Top of Data section
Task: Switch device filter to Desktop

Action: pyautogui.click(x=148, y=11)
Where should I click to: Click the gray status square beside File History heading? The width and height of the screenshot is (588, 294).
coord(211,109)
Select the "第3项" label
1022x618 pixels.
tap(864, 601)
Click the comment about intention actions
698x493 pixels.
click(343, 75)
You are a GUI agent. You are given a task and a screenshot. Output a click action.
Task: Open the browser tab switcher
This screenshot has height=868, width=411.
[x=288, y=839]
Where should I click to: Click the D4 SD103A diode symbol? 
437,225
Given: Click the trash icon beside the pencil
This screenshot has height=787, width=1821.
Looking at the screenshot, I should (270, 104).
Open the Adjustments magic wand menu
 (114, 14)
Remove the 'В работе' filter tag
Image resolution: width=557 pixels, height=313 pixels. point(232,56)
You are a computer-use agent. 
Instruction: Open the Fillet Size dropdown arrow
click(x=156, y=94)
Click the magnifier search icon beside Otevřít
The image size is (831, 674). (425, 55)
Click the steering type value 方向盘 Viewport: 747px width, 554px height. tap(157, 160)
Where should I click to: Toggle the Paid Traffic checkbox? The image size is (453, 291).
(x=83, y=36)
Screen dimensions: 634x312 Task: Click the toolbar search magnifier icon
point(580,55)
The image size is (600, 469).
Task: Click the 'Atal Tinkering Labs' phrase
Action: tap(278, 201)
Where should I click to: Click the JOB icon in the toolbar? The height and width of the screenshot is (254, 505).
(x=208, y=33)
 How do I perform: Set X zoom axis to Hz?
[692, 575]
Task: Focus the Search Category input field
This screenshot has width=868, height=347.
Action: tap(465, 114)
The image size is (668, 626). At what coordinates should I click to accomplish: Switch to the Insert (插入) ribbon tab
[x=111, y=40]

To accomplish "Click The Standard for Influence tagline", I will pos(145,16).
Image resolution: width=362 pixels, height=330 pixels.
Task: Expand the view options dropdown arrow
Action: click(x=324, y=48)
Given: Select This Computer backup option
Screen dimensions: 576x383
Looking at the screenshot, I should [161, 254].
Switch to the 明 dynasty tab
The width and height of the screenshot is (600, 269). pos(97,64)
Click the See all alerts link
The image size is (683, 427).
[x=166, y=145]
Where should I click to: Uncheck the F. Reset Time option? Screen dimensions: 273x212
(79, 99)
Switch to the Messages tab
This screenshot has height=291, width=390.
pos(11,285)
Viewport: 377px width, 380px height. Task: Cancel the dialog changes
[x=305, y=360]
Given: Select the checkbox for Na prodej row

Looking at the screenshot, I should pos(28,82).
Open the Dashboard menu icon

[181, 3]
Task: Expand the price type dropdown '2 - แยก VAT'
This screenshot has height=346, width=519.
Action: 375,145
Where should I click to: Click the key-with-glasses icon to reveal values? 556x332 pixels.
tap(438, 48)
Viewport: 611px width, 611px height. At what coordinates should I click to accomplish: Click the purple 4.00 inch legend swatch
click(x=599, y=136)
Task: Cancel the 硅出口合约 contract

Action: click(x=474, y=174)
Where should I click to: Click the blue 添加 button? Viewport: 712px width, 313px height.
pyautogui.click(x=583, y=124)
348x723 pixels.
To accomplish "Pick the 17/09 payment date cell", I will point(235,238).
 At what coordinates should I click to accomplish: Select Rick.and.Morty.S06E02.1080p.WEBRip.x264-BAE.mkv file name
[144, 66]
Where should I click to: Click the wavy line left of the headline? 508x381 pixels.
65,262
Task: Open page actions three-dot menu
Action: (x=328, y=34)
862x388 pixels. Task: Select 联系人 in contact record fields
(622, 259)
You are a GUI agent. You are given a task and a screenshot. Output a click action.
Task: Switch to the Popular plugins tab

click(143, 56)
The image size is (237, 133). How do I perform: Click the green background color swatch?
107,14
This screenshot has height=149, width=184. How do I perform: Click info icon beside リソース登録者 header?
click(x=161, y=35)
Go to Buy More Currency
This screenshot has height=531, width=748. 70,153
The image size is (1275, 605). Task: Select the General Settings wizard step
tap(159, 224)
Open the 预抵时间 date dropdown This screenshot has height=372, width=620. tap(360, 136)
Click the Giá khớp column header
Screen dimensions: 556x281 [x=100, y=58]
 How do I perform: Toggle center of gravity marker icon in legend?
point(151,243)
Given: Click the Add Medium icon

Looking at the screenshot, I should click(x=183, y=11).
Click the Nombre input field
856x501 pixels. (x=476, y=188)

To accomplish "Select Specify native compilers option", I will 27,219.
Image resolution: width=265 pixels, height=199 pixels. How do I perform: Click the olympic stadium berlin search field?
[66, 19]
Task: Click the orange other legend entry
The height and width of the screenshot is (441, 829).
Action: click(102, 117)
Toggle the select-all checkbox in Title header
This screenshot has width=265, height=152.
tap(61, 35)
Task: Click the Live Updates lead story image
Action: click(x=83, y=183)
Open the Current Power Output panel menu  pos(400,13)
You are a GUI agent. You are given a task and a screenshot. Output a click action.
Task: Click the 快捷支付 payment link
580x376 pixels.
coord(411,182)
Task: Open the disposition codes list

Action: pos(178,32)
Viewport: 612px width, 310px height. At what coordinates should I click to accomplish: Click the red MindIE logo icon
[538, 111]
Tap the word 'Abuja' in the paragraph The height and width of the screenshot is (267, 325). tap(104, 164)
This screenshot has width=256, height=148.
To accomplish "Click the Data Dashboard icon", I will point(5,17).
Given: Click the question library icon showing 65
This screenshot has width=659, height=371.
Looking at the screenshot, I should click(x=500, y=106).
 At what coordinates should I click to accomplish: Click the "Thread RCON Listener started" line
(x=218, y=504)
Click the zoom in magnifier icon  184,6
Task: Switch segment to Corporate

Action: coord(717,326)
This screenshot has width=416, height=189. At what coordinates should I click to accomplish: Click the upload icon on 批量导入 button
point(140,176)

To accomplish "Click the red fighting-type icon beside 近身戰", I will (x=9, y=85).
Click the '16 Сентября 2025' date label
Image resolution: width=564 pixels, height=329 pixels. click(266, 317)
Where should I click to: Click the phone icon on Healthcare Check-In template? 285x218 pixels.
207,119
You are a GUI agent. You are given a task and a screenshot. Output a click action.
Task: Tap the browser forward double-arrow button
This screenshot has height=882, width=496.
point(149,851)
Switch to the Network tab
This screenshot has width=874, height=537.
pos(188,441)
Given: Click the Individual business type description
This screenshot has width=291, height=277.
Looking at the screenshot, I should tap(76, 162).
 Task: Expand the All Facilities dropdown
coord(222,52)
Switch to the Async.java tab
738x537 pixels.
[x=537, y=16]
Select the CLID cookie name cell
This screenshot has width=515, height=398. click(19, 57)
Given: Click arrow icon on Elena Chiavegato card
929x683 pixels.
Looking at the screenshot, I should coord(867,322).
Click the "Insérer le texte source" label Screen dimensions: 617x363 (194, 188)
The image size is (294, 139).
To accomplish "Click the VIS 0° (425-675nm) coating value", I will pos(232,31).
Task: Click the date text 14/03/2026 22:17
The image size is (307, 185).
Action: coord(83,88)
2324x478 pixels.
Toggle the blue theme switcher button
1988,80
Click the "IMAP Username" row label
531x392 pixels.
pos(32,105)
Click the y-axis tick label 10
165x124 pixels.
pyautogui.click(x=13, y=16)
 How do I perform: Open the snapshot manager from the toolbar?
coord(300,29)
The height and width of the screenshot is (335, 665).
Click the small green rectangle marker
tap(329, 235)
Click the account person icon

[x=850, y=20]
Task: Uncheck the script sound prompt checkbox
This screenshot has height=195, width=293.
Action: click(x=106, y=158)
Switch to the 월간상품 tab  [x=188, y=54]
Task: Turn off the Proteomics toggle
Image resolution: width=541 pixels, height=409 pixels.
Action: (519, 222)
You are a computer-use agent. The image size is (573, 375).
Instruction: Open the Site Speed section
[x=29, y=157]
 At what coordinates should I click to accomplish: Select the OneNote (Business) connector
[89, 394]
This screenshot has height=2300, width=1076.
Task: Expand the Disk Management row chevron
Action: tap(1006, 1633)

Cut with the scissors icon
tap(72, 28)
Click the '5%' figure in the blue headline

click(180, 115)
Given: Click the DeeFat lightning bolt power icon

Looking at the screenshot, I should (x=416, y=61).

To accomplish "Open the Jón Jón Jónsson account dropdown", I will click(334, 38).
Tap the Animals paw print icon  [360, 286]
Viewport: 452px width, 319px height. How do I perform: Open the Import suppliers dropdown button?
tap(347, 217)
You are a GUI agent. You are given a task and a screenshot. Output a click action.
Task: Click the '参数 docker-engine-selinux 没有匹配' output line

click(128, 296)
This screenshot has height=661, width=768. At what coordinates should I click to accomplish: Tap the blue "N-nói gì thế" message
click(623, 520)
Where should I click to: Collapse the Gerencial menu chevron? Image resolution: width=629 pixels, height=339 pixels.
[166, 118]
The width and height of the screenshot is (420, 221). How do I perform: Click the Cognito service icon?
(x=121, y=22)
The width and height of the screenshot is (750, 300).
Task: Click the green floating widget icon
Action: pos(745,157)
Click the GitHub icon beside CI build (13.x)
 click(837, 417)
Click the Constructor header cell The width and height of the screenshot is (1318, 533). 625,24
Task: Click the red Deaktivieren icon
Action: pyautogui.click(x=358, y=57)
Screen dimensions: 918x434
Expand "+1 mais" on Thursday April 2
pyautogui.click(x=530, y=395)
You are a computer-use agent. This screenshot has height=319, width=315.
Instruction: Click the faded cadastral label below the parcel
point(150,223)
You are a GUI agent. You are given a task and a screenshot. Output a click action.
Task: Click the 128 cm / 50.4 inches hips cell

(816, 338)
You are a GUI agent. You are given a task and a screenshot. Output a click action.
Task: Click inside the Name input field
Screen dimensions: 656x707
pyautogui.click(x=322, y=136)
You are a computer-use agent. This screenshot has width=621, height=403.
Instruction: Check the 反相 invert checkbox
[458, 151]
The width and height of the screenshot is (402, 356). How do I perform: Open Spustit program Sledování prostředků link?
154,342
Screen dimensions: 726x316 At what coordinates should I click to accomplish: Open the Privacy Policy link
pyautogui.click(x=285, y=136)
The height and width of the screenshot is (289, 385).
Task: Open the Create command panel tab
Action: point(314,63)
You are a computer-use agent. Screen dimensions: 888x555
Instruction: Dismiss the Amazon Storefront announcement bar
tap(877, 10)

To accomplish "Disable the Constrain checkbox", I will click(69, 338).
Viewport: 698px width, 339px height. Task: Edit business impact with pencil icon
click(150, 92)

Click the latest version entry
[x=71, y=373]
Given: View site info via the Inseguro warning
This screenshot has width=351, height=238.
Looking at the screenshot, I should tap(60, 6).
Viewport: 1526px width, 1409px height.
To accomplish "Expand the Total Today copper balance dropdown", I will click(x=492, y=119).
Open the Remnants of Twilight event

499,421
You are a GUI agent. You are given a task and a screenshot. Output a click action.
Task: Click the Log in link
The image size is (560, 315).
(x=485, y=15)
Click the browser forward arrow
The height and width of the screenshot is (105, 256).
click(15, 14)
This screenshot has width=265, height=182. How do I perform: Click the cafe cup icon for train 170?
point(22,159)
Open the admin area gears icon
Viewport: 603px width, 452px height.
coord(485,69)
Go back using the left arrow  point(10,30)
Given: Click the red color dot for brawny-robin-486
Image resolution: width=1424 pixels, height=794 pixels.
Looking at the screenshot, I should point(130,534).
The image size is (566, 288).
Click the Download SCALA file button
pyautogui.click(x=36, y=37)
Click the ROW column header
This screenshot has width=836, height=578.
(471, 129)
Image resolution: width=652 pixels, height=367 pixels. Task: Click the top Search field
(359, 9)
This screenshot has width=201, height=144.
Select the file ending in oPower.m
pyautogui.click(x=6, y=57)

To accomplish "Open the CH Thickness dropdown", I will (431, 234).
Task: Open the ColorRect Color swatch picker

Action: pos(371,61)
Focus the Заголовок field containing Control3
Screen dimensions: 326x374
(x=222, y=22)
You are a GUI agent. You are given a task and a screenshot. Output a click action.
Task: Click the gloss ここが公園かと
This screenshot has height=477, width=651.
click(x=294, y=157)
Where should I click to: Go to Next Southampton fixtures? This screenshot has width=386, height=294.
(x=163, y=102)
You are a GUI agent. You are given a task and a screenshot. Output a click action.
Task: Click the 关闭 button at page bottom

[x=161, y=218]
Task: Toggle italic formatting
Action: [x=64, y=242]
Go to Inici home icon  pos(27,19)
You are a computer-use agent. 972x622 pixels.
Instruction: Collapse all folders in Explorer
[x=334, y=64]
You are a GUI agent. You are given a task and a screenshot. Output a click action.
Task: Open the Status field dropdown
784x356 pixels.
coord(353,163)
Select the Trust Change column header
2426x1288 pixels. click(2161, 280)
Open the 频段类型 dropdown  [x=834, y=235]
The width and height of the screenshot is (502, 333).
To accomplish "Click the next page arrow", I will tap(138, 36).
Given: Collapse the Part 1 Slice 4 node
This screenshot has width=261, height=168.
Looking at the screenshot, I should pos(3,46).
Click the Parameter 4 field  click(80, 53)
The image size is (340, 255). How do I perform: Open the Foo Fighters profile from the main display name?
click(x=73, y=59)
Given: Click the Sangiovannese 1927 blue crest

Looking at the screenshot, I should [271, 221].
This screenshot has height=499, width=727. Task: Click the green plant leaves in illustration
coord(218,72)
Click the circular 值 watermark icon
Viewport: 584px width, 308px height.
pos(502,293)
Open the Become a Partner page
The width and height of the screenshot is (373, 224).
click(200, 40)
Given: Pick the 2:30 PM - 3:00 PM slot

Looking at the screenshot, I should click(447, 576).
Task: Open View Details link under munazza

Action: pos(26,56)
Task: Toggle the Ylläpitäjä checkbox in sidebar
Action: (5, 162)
Bottom of Data section
Output, from the data above, the lines from the line with "Task: Expand the price" to the line with "348x723 pixels." exactly as they stand, both ends included and nothing else.

Reply to the exercise =>
Task: Expand the price type dropdown '2 - แยก VAT'
This screenshot has height=346, width=519.
Action: 375,145
Where should I click to: Click the key-with-glasses icon to reveal values? 556x332 pixels.
tap(438, 48)
Viewport: 611px width, 611px height. At what coordinates should I click to accomplish: Click the purple 4.00 inch legend swatch
click(x=599, y=136)
Task: Cancel the 硅出口合约 contract

Action: click(x=474, y=174)
Where should I click to: Click the blue 添加 button? Viewport: 712px width, 313px height.
pyautogui.click(x=583, y=124)
348x723 pixels.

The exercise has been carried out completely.